Pourquoi cette innovation est-elle si disruptive ?

Contrairement à des tentatives précédentes, comme les nanobâtonnets américains capables d’afficher et de détecter la lumière (mais uniquement en termes d’intensité), les pixels de Fourier suisses vont plus loin. Ils pilotent le front d’onde entier, offrant une précision et une flexibilité inégalées. Cette approche ouvre la porte à des écrans auto-adaptatifs, capables de s’ajuster en temps réel à leur environnement, ou à des interfaces homme-machine bien plus intuitives.

De plus, cette technologie pourrait simplifier considérablement la fabrication des écrans. Plus besoin de superposer des couches de capteurs et de pixels : un seul composant remplirait les deux fonctions. Cela réduirait les coûts de production, augmenterait la fiabilité, et permettrait des designs plus épurés. Enfin, en intégrant des fonctionnalités de caméra directement dans l’écran, les constructeurs pourraient enfin supprimer les compromis esthétiques qui ont marqué la dernière décennie de smartphones.

Quelles limites et quel avenir pour cette technologie ?

Malgré son potentiel, cette innovation en est encore à ses débuts. Les chercheurs suisses ont démontré le principe à l’échelle nanométrique, mais il reste à scaler le concept pour une production industrielle. Plusieurs défis techniques devront être relevés : la vitesse de traitement des données, la consommation énergétique, ou encore la résolution des images capturées. De plus, l’intégration de ces pixels dans des écrans grand public nécessitera des partenariats avec les géants du secteur (Samsung, Apple, etc.), qui devront adapter leurs chaînes de production.

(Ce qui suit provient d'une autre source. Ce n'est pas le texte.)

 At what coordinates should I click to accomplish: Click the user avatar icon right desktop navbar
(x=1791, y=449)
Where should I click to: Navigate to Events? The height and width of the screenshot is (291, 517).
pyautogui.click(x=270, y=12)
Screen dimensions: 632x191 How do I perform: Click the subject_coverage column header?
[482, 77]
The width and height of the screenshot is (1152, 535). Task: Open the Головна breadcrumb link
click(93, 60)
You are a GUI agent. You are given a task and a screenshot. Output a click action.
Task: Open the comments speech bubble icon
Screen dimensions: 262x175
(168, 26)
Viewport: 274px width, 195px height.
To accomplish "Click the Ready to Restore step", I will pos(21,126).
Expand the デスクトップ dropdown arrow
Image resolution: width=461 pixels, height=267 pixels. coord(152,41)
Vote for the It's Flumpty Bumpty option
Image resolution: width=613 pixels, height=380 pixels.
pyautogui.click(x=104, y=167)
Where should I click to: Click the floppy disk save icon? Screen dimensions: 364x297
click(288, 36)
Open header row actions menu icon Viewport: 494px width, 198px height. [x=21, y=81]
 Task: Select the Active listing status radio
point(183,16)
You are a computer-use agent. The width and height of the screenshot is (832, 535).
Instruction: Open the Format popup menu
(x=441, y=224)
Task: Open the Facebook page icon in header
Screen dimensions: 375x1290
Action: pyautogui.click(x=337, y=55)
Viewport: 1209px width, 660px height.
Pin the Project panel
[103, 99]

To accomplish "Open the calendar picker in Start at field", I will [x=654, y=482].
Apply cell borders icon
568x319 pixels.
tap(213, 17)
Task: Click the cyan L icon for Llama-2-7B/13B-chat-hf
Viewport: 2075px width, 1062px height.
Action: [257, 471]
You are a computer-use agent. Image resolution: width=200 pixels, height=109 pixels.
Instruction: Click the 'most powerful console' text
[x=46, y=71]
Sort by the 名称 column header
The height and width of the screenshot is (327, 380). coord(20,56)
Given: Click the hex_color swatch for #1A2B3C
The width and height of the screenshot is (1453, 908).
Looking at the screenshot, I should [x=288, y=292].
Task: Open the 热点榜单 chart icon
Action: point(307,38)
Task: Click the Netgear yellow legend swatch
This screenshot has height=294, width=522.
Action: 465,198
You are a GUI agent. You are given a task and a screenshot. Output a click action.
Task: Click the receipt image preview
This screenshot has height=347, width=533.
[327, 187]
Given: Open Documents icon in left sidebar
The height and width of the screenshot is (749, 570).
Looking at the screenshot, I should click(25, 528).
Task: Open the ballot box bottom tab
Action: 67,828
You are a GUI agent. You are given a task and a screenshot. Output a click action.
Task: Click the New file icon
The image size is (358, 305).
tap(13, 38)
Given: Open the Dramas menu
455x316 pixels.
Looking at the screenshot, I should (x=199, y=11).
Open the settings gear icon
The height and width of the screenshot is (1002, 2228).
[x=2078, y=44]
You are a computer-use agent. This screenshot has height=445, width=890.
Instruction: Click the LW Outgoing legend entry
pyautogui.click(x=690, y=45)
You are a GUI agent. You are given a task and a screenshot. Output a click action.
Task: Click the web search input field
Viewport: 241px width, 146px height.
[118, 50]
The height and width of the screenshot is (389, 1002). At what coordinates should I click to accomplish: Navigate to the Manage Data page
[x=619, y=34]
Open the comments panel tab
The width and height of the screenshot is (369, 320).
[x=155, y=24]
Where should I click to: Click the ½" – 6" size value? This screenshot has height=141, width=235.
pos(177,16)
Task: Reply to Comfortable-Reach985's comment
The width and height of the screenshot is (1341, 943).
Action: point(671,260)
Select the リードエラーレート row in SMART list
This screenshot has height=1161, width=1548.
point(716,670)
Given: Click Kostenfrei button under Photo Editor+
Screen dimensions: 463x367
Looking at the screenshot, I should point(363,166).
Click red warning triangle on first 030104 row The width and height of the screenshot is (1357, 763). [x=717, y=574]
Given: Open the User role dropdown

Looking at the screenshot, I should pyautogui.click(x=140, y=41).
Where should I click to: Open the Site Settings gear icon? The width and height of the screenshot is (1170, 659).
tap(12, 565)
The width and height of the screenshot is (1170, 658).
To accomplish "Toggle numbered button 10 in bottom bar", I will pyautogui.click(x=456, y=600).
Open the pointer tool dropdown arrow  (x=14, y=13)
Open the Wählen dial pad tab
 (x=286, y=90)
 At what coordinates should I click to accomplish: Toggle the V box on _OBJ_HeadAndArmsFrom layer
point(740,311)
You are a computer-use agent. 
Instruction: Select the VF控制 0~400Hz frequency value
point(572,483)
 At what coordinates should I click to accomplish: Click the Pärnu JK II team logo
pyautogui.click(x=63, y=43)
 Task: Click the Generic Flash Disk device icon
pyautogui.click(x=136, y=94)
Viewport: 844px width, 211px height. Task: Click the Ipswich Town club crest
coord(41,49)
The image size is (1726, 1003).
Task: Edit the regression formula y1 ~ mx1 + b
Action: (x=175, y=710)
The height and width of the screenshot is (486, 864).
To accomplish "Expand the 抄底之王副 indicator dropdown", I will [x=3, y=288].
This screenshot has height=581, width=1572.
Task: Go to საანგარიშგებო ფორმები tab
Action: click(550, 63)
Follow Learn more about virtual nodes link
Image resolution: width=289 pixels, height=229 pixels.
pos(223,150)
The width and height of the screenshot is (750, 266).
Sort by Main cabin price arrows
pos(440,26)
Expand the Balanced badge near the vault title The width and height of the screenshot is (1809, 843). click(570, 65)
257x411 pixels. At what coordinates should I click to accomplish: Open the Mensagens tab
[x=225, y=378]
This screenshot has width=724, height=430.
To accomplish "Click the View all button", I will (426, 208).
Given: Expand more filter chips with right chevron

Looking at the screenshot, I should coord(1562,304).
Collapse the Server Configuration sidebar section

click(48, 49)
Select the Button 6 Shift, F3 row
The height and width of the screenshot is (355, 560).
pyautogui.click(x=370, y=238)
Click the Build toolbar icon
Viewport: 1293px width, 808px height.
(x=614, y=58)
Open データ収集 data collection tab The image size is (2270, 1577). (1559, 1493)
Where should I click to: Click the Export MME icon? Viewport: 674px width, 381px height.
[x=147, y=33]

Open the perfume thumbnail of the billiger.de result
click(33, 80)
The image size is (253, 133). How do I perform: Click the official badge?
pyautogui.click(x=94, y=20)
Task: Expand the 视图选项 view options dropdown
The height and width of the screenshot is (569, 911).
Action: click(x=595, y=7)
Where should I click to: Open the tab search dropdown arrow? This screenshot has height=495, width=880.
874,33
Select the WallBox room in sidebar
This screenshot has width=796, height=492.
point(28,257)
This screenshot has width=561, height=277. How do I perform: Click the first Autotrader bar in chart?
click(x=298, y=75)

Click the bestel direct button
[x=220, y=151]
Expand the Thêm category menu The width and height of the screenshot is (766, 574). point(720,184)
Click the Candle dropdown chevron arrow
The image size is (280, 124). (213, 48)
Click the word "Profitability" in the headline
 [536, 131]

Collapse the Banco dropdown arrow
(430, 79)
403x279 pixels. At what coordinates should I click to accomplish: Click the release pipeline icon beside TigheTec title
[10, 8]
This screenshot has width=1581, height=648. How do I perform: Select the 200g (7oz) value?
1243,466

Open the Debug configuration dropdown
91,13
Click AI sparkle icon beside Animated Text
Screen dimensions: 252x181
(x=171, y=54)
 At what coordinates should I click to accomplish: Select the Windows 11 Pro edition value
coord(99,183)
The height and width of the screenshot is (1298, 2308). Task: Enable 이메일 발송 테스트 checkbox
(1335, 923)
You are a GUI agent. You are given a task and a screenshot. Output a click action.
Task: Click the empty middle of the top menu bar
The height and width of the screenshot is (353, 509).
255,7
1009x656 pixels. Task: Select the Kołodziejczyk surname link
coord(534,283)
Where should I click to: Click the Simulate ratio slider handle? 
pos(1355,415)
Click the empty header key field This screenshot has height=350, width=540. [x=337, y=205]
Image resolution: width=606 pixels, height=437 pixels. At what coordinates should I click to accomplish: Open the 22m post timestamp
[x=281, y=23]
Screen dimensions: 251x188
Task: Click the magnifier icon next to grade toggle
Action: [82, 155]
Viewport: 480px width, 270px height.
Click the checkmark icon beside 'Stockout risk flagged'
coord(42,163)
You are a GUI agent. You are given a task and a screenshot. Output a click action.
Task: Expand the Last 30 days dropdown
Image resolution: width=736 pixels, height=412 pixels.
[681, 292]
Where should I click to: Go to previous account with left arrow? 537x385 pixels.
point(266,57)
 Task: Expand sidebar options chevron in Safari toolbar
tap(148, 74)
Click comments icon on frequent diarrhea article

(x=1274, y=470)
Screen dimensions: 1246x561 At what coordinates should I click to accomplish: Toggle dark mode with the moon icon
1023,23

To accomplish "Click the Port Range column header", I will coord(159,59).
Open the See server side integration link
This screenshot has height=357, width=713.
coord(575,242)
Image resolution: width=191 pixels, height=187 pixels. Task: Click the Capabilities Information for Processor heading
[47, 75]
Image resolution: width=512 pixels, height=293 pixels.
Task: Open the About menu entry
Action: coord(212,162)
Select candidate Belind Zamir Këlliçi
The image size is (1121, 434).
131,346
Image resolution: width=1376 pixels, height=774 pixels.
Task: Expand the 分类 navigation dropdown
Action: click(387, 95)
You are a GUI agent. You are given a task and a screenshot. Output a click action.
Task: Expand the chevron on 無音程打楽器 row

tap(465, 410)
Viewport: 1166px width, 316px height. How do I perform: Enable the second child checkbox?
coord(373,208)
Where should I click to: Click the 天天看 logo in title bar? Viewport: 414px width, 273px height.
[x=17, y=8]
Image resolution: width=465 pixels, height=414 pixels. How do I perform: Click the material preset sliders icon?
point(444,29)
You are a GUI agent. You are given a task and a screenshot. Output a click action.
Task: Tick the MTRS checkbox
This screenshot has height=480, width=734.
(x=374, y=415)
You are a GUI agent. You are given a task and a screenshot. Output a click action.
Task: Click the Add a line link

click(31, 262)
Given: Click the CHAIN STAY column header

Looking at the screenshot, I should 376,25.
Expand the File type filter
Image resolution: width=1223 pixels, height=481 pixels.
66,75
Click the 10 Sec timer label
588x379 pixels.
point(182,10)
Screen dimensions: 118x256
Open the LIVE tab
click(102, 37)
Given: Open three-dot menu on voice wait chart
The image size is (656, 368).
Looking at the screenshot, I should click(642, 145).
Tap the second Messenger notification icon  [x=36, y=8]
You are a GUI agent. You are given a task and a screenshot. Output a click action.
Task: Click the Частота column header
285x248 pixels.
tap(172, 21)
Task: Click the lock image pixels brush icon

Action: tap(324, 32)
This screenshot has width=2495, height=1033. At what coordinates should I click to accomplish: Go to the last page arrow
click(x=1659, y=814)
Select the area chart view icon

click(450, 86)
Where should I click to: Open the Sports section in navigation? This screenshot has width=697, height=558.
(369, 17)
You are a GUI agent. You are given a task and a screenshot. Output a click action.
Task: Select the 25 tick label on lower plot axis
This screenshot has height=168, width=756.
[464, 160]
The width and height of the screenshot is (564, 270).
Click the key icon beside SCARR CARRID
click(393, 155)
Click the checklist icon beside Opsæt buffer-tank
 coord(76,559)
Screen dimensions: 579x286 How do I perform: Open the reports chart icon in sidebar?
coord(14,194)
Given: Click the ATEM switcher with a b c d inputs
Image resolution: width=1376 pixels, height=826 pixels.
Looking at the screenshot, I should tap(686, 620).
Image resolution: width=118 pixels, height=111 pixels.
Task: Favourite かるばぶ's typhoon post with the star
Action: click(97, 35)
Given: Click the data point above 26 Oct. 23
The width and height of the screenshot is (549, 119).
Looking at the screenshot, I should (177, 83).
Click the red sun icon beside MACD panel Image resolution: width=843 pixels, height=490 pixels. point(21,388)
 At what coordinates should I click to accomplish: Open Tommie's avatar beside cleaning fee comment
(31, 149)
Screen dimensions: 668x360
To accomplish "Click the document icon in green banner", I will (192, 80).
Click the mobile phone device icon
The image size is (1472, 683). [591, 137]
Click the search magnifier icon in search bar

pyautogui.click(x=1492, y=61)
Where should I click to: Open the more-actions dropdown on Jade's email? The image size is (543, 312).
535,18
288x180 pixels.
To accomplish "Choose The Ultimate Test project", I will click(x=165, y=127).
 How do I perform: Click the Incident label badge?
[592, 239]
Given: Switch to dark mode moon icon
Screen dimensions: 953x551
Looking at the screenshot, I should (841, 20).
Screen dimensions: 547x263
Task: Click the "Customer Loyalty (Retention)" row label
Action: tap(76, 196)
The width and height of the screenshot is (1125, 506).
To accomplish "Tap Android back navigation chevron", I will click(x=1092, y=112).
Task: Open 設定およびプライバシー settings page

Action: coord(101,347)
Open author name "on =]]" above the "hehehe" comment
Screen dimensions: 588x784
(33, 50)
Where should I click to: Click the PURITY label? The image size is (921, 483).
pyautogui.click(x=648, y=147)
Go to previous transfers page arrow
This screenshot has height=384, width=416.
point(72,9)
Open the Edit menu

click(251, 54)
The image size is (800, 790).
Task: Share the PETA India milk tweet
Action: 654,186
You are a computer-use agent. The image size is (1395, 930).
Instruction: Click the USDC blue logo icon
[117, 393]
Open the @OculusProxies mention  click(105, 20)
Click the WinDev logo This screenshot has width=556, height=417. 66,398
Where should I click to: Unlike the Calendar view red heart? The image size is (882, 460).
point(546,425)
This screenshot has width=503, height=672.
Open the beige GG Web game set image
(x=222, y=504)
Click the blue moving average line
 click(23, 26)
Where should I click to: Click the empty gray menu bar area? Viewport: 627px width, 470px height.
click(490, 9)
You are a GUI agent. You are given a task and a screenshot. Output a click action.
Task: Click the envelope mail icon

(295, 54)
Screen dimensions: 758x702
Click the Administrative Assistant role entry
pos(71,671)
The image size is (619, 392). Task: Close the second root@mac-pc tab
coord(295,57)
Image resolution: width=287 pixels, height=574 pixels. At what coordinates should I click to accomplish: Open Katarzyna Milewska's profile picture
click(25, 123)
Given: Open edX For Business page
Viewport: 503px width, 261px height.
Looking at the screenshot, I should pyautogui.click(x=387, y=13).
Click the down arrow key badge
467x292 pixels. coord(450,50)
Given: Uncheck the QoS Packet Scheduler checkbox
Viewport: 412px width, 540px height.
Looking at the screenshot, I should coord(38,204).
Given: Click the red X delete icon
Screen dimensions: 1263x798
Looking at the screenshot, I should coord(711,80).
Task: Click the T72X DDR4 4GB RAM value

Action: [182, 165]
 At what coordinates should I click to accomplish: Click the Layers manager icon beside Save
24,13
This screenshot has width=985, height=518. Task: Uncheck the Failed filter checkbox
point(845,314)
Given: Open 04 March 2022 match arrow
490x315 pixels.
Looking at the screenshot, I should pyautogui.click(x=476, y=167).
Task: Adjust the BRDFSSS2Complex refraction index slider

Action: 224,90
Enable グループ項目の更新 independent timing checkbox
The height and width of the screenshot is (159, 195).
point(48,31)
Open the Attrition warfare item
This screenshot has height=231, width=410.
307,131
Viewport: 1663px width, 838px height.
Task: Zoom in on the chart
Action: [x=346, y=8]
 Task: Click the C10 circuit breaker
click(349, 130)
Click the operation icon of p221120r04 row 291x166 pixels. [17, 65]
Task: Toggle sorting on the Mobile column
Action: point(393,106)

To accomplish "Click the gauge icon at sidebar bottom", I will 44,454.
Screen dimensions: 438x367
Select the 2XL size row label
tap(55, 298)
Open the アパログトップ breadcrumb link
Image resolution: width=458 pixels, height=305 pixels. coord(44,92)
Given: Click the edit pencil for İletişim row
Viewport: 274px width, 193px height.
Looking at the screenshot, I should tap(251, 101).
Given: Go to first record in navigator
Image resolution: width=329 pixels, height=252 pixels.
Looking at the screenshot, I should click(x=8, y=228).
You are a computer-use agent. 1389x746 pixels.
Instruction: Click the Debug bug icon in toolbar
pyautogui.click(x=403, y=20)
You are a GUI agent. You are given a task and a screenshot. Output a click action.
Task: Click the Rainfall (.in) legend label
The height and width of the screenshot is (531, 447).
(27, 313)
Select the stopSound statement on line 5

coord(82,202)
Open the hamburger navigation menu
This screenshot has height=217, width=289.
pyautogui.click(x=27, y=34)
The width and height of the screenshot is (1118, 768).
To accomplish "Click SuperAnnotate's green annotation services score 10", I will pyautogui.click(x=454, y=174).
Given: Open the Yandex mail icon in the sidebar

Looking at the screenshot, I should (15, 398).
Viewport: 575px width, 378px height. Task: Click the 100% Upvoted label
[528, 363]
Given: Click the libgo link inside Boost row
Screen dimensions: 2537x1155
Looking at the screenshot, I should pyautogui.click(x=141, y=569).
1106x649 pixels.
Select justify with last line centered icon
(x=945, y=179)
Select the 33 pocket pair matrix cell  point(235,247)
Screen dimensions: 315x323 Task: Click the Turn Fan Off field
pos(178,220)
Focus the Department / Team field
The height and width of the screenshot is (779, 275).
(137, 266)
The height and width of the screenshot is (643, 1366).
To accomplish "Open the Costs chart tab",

Pourtant, les perspectives sont si prometteuses que David Norris, le directeur du laboratoire, évoque déjà des applications en calcul quantique. En effet, la maîtrise des plasmons et des ondes lumineuses pourrait ouvrir la voie à des ordinateurs optiques, bien plus rapides et moins gourmands en énergie que les processeurs actuels. Si ces pixels deviennent une réalité commerciale, nous pourrions assister à une révolution comparable à celle des écrans OLED il y a vingt ans.

À retenir :

  • Des chercheurs suisses ont créé un pixel bidirectionnel capable d’afficher et de capter la lumière simultanément.
  • Leur technologie repose sur les plasmons et l’analyse de Fourier, permettant de contrôler phase, polarisation et intensité lumineuse.
  • Cette avancée pourrait éliminer les encoche et les capteurs sous l’écran, tout en ouvrant la voie à des écrans auto-adaptatifs, hologrammes, et communication par lumière.
  • Les applications potentielles incluent la photographie computationnelle, la réalité augmentée, et même le calcul quantique.
  • Malgré son potentiel, la technologie doit encore être scalée et industrialisée.

Une chose est sûre : si cette innovation tient ses promesses, elle pourrait bien redéfinir l’avenir des écrans… et celui de nos smartphones.